• **Exercise requirements**
Start with the first line of the data and end with the line that holds "Privacy Policy (341, 1683)"; write out each one exactly.

• **Task inputs**
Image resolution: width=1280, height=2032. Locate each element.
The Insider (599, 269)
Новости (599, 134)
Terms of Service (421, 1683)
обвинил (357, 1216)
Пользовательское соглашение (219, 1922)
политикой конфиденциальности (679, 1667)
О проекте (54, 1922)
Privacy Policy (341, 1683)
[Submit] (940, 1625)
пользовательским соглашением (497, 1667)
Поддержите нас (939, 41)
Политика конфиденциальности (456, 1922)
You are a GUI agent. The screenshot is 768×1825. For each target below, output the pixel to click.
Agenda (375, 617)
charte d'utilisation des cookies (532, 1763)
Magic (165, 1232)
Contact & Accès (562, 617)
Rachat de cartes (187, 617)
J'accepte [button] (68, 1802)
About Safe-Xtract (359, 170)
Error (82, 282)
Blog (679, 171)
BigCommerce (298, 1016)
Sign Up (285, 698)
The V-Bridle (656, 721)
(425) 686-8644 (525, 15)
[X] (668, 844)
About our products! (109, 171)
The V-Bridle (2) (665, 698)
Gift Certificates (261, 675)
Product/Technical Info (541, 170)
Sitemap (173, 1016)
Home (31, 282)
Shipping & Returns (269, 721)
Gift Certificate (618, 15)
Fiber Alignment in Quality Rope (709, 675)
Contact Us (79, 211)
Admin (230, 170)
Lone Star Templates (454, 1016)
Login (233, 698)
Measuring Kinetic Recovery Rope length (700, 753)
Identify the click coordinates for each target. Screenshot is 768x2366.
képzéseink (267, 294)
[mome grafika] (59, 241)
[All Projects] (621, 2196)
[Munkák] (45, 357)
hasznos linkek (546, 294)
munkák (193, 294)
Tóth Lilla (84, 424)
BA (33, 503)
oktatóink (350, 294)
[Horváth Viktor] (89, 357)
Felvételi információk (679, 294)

• **Expected answer**
Image resolution: width=1280, height=2032. Locate each element.
The Insider (599, 269)
Новости (599, 134)
Terms of Service (421, 1683)
обвинил (357, 1216)
Пользовательское соглашение (219, 1922)
политикой конфиденциальности (679, 1667)
О проекте (54, 1922)
Privacy Policy (341, 1683)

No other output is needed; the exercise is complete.